Course Sequence

CCESL Courses

  • AH/SS 2580

    A strong democracy depends on its members to use their power, knowledge, ethics, and strengths to identify problems and work together to build stronger, healthier communities for all people. Community Organizing: In this course, students learn about the history of community organizing in the United States, the role of community organizing in contemporary social movements, as well as the components of the community organizing process. Students develop an understanding of the history of community organizing,  develop and practice organizing skills, and expand their understanding of their own perspective regarding civic agency, democracy and their role in these constructs. 

  • AH/SS 2581

    Denver Urban Issues and Policy: As members of the Denver community, we have the responsibility and right to investigate important issues and co-create solutions that center equity and inclusion.

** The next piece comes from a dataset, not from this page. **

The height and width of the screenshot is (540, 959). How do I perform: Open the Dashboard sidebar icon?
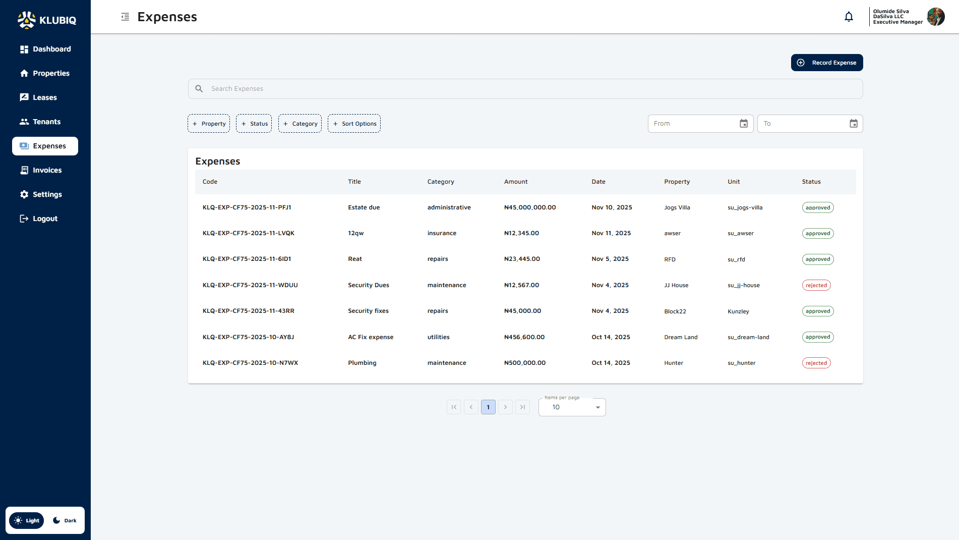point(24,49)
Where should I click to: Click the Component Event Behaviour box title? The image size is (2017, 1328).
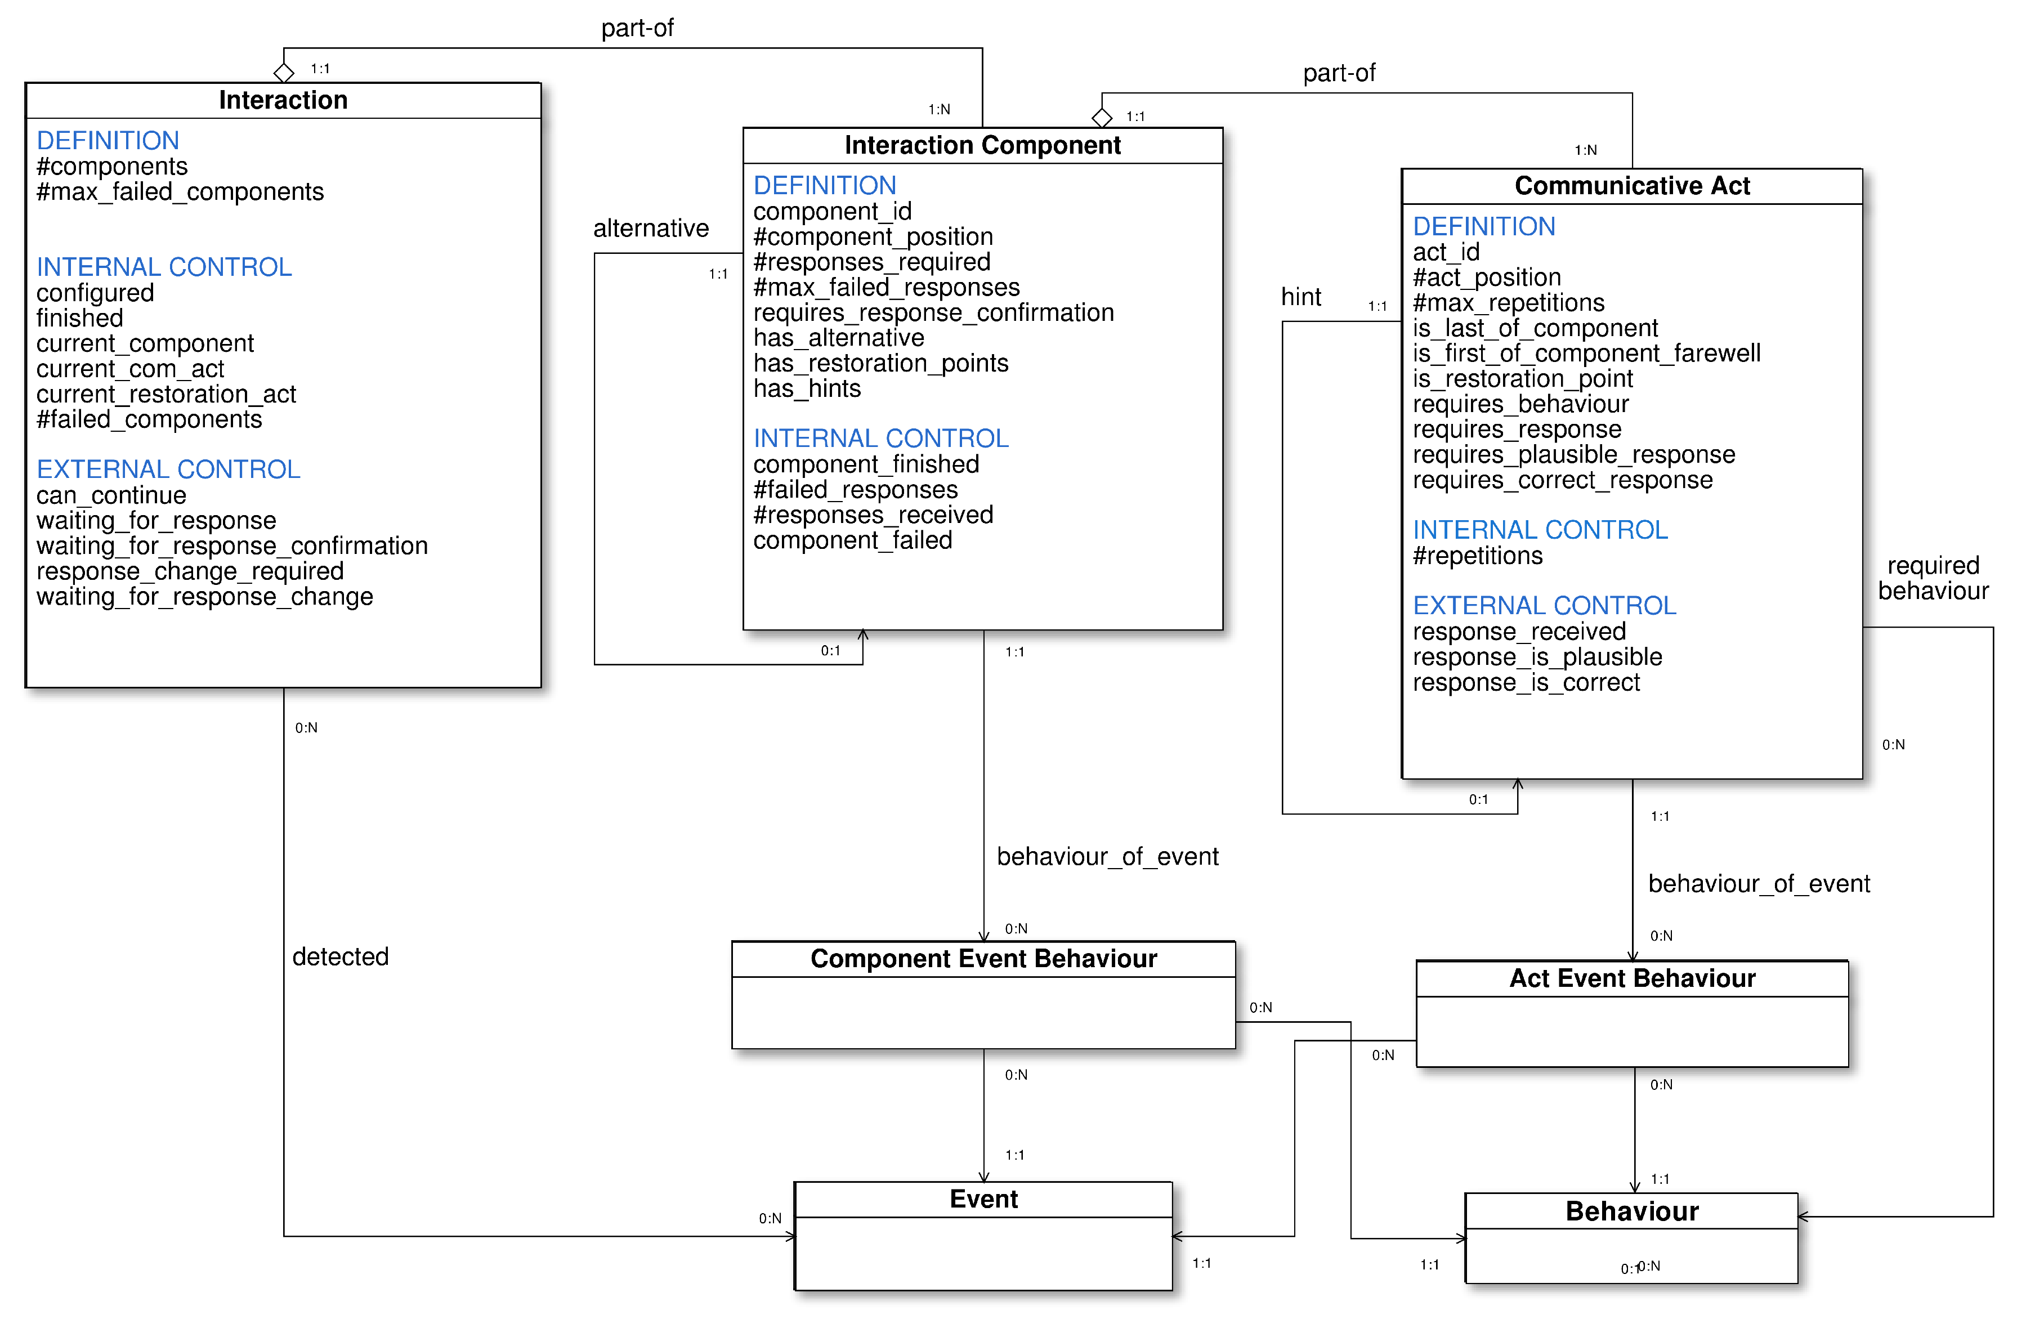click(x=983, y=958)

Taking public action means different things to different people depending on what they care about and how they perceive their strengths, skills, and talents. The aim of this course is three-fold. First, the course will introduce students to some of the most critical issues facing Denver and local efforts to address those issues. Second, the course will provide the space for students to explore pathways through which they might take action as well as develop the skills needed to take action effectively. Third, the course will prepare students for a lifetime of civic learning and action by creating a supportive environment where students practice moving through CCESL's four key pathways for community-engaged scholarship and learning on a weekly basis: THINK, CONNECT, ACT, REFLECT.

  • SS 2583

    From Public Good Theory to Action: This course is the final course of the three-course sequence. Through this course, students integrate their personal, professional, and academic goals with a focus on social change culminating in a clear sense of their identity as public good scholars as well as a personal action plan that they can implement to address a social justice issue of their choosing. Students apply an anti-oppression analysis to their plan including how the Four I’s of Oppression manifest in their selected topic, ways to center the knowledge/voices of the communities most impacted by the injustice/systemic oppression, and how white supremacy shows up in their issue and how the plan could actively work against white supremacy.

  • SS 3890

    Public Good Pathways Independent Study: The Public Good Pathways Independent Study provides academic credit for reflection, integration, and synthesis of a student’s current and previous work that contributes to the University of Denver’s public good vision. This work is directed by a faculty member and overseen by the Center for Community Engagement to advance Scholarship and Learning (CCESL) and may be completed in collaboration with one or more community partner(s). Public Good Pathways Independent Study opportunities are individually designed as experiences for students who have completed at least one community-engaged class, and they require approval from the Director of CCESL.